Visuellement, on ne peut être qu’impressionné. Le film a beau être le plus gros budget de l’histoire du cinéma coréen, 25 millions d’euros ne pèsent pas lourds au regard des budgets hollywoodiens, et quand on voit ce que Kang Je-Kyu est parvenu à faire avec cette somme (un feu de paille à l’échelle d’un blockbuster hollywoodien), on ne peut que penser que les américains sont décidément moins efficaces dans leurs dépenses. Ici, l’argent dépensé est clairement visible à l’écran. Finalement c’est un peu ça, « Far Away », un blockbuster coréen où tout est étalé et décuplé. Les émotions, les aventures, les horreurs, les sentiments. C’est un vrai mélo où le réalisateur appuie fort sur chaque note, quitte à en faire trop. C’est peut-être trop grand, trop exacerbé, trop ambitieux, et pourtant c’est aussi ce qui fait sa force. Oser pousser jusqu’au bout pour le bien du spectacle. Forcer les traits pour que le film en sorte plus grand. Ce n’était pas tout le temps nécessaire, mais c’est ce qui fait que le film nous emporte. Malgré la maladresse, le souffle est là, celui d’une saga épique over the top comme on aime parfois se prendre en pleine face.

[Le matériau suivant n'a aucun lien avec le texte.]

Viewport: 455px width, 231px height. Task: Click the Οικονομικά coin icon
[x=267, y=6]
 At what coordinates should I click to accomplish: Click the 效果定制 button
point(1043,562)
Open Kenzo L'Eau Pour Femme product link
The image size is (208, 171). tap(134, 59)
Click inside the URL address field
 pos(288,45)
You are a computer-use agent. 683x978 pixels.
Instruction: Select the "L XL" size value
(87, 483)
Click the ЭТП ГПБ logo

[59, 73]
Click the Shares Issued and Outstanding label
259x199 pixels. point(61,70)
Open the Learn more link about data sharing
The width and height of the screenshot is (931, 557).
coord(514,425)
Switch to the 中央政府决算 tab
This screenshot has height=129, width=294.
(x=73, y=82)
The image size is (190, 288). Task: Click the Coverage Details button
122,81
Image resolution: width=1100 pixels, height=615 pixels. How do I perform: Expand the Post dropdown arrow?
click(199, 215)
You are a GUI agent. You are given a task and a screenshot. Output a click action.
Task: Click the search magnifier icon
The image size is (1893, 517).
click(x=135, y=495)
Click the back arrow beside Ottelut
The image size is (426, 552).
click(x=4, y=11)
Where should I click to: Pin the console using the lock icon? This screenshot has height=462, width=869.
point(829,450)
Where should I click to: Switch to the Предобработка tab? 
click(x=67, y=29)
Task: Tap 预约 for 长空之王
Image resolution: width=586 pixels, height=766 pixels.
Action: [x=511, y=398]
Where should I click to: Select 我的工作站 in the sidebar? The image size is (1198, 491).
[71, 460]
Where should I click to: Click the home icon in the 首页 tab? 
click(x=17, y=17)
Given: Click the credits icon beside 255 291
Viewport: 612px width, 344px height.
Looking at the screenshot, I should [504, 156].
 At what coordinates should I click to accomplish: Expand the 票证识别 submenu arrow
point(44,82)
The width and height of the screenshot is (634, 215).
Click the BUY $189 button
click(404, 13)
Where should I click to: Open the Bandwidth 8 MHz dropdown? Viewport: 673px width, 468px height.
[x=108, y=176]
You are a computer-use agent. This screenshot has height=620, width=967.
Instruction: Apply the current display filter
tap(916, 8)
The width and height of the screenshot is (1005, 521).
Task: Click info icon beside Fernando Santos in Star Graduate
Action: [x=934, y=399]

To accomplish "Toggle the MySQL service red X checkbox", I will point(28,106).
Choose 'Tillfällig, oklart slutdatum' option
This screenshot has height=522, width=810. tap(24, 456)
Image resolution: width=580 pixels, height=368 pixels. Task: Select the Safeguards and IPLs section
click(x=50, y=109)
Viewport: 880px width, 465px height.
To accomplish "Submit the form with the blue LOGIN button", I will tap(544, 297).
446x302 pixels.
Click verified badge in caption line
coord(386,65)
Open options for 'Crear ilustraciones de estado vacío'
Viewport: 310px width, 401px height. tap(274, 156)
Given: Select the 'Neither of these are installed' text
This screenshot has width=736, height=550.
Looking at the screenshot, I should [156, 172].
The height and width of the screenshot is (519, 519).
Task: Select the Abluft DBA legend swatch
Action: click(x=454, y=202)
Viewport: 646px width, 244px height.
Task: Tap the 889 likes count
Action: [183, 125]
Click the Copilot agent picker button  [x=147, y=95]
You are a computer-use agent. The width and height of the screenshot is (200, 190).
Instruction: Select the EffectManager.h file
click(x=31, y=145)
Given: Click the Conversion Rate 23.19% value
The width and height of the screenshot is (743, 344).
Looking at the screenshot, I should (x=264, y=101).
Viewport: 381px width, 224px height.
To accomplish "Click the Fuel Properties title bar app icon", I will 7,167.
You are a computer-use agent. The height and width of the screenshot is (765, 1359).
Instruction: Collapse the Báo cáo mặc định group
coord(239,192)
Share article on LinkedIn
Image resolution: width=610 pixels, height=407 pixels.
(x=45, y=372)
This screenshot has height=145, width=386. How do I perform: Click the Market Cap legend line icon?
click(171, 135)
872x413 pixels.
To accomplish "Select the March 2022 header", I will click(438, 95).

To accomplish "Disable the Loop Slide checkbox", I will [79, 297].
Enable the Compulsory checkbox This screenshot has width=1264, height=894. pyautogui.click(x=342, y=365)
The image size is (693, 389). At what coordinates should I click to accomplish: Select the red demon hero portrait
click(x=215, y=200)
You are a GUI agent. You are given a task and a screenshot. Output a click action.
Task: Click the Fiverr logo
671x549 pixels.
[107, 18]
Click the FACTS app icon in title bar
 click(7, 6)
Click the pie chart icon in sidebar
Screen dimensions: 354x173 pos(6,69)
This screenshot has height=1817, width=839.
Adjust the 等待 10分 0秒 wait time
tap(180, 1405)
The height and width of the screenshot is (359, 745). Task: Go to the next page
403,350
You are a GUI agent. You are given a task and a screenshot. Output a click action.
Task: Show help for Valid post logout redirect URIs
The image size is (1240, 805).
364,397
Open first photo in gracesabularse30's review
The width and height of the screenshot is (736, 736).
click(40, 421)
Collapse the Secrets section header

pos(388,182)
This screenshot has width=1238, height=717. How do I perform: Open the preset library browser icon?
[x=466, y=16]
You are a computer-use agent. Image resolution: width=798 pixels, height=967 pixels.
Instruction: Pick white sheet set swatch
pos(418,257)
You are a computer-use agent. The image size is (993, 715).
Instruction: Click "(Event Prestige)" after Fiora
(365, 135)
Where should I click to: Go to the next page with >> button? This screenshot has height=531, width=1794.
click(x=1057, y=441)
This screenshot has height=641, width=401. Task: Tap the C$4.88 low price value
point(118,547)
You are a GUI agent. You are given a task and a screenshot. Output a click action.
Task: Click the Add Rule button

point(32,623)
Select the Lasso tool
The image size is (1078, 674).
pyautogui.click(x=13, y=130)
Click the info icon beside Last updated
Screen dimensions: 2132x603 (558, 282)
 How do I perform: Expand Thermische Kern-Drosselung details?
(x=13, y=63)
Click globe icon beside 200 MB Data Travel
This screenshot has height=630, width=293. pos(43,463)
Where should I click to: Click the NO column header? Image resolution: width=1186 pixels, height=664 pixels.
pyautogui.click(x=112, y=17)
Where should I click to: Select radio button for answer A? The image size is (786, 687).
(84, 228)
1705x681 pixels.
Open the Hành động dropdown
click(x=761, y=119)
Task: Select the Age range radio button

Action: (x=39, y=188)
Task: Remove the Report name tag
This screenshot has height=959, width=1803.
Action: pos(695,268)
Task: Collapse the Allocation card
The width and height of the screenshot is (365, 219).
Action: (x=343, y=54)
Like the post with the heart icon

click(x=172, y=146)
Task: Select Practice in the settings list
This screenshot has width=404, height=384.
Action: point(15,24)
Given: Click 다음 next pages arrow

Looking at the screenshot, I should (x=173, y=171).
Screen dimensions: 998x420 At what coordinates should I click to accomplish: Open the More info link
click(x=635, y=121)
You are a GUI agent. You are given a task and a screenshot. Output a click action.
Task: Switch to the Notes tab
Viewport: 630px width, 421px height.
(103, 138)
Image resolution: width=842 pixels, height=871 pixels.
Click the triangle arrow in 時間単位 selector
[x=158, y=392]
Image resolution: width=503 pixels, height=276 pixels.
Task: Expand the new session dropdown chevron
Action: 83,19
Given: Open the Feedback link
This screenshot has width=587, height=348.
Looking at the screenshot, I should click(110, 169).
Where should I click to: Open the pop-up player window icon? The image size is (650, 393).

J’aimerais que tout le monde puisse découvrir « Far Away » sur grand écran comme j’ai eu la chance de le faire. Il y a des films qui demandent clairement à être vus dans une salle obscure, et « Far Away » ne se contente pas de le demander, il le crie. Il faudra se contenter du DVD. Si le film avait autant cartonné en Corée que les précédents Kang-Je-Kyu (il a déçu quand il est sorti à Noël dernier, ramant pour atteindre les 2 millions d’entrées, une déception en regard de son budget), aurait-il eu droit à une sortie en salles ? Peu probable. Haeundae, qui avait cartonné au box-office coréen en 2009, était sorti directement en DVD en France sous le titre « The Last Day », déjà chez Wild Side, et le direct-to-dvd avait marché. La conjecture du cinéma coréen en France semble dépasser les films au cas par cas. Faut-il pour autant renoncer aux rêves d’un cinéma coréen populaire dans les salles françaises ? Cela reste utopique, mais je ne renonce pas.